Sharknado: The Video Game is a 2014 endless running video game developed by Other Ocean Interactive and published by Majesco. It was based on Sharknado 2: The Second One and was released for iOS on July 25, 2014. It was delisted from the App Store in 2017.

==== Sharknado VR ====
Sharknado VR: Eye of the Storm (or Sharknado VR) is a virtual reality first person wave shooter developed by Autumn VR and Melcher Studios and published Autumn VR. The game was released for Oculus/Meta on November 5, 2018, Steam on November 7, 2018, and PlayStation VR on April 8, 2020 as a budget title. The game is based on the franchise as a whole in which players are stranded in the eye of a tornado as they use weapons ranging from a chainsaw to a shotgun, a machine gun and many other weapons, as they try and survive the onslaught of sharks in waves. Other objectives for players include saving as many people as they can that wander onto the surrounding battlefield while dodging many different kinds of sharks, barracudas, octopuses, and jellyfish. Players can also use a slow motion ability to score combo kills and use points to upgrade existing weapons to deal with great threats and challenges. The few reviews for the game are mostly "unfavorable" to "average".

=== Book ===
==== How to Survive a Sharknado and Other Unnatural Disasters: Fight Back When Monsters and Mother Nature Attack ====
How to Survive a Sharknado and Other Unnatural Disasters: Fight Back When Monsters and Mother Nature Attack is a book by Andrew Shaffer, a real-life version of the book-within-the-movie Sharknado 2: The Second One.

=== Comic book ===
====Archie vs. Sharknado====
Archie vs. Sharknado is a one-shot comic book published by Archie Comics as a Sharknado 3: Oh Hell No! tie-in on July 22, 2015, the same day the film premiered. The book deals with Riverdale being hit by a storm of sharknadoes and Archie and the gang having to deal with them as they make their way down the "Feast Coast". The one-shot was written by series director Anthony C. Ferrante, with art by longtime Archie artist Dan Parent. The comic book received an average score of 7.2/10 based on 15 critical reviews according to review aggregator Comic Book Roundup.

=== Documentaries ===
====Sharknado: Feeding Frenzy (2015)====
Sharknado: Feeding Frenzy is a documentary about the making of the first two Sharknado movies, as well as a teaser for Sharknado 3: Oh Hell No!, which aired the next day.

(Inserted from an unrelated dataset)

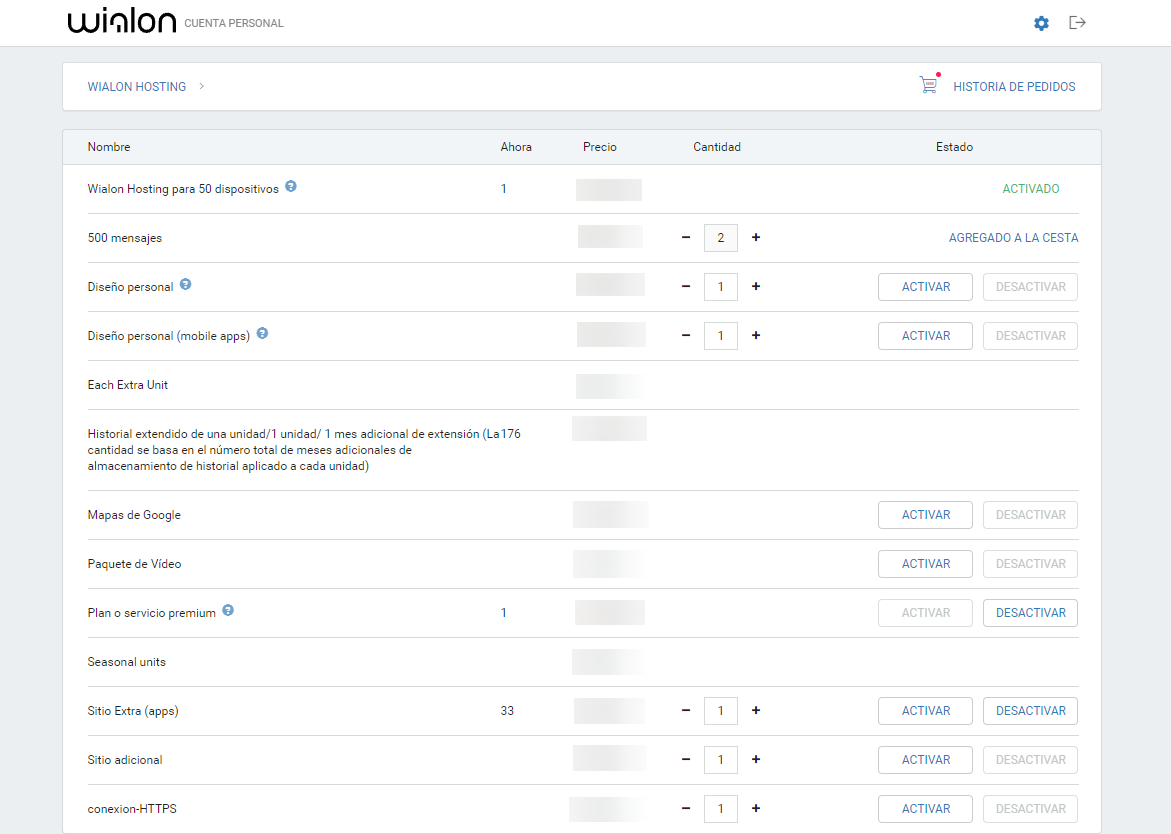Increase quantity of 500 mensajes with plus stepper
The height and width of the screenshot is (834, 1171).
(x=755, y=237)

==== Sharknado: Heart of Sharkness (2015) ====
The mockumentary tells the story of David Moore, the filmmaker who first dreamed of "sharks in a tornado" and brought on disaster by using real sharks. It was written and directed by Jeremy Wagener, and released on October 6, 2015 on video on demand.

==== The Real Sharknado (2021) ====
During the 2021 Shark Week, Discovery Channel aired a special starring Ian Ziering and Tara Reid as themselves debunking many of the shark myths from the film series. It originally aired on July 14, 2021.